Ese era el problema de la información secreta, pensó Volodia, contrariado. Incluso cuando se disponía de ella, los viejos cabezotas seguían creyendo lo que les daba la gana.

Vio que Zoya regresaba, todos los ojos se posaron en ella cuando cruzó la terraza.

—¿Qué necesitas para convencerte? —preguntó a su padre antes de que ella llegase.

—Más pruebas.

—¿Por ejemplo?

Grigori se quedó pensativo un momento; se había tomado en serio la pregunta.

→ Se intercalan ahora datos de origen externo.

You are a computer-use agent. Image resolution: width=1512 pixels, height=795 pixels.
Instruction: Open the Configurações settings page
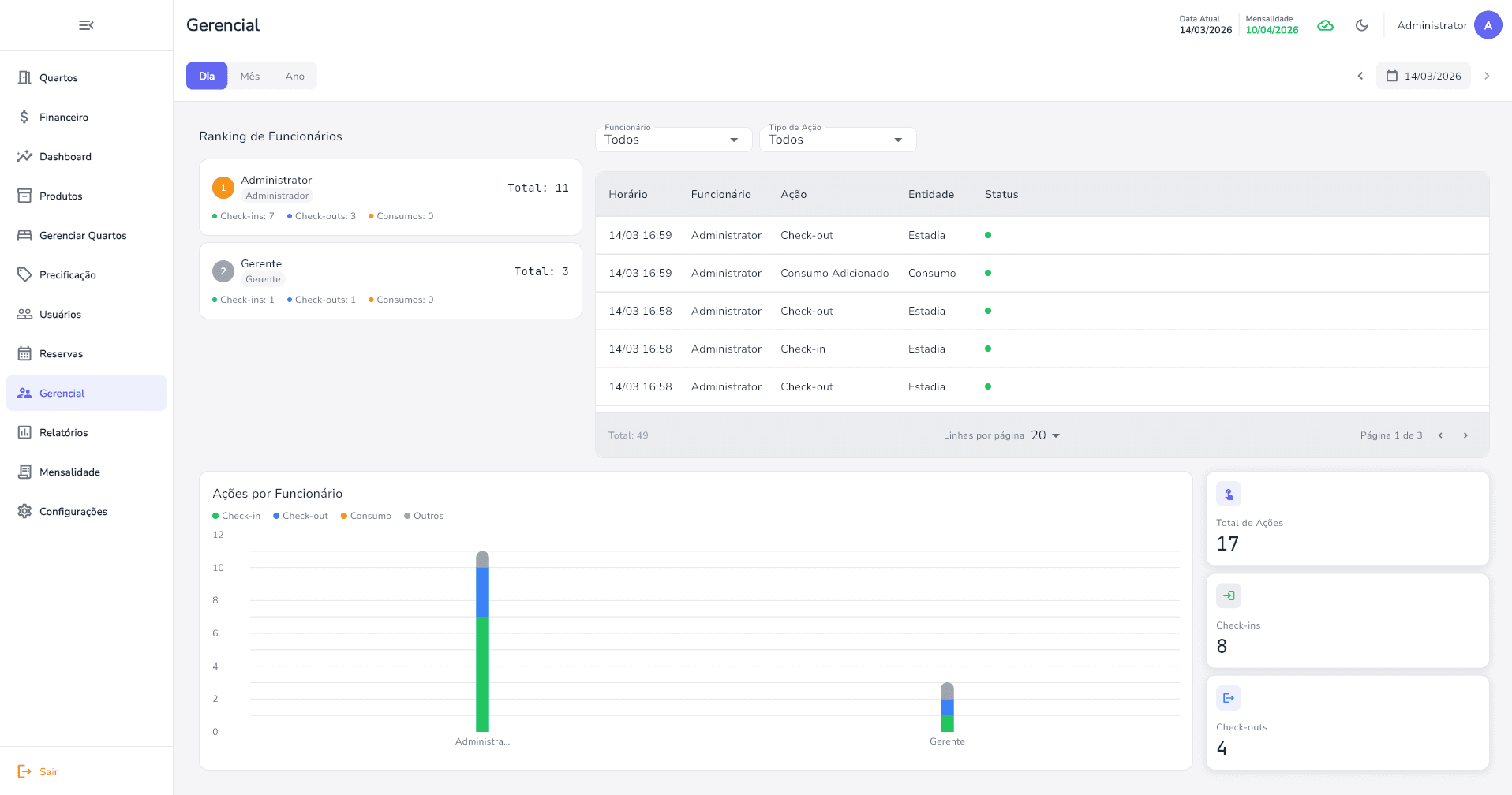tap(73, 512)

—Muéstrame el plan de combate.

Volodia suspiró. Werner Franck todavía no había obtenido el documento.

—Si lo consigo, ¿Stalin lo pensará mejor?

—Si lo consigues, le pediré que lo haga.

—Un trato es un trato —dijo Volodia.

Se estaba precipitando. No tenía ni idea de cómo iba a conseguir el plan. Werner, Heinrich, Lili y los demás ya habían corrido unos riesgos terribles. Ahora tendría que presionarlos todavía más.

Zoya llegó a la mesa y Grigori se puso en pie. Los tres iban a tomar caminos distintos, así que se despidieron.

—Hasta esta noche —dijo Zoya a Volodia.

Él la besó.

—Llegaré a las siete.

—Trae el cepillo de dientes —dijo ella.

Él se marchó sintiéndose un hombre afortunado.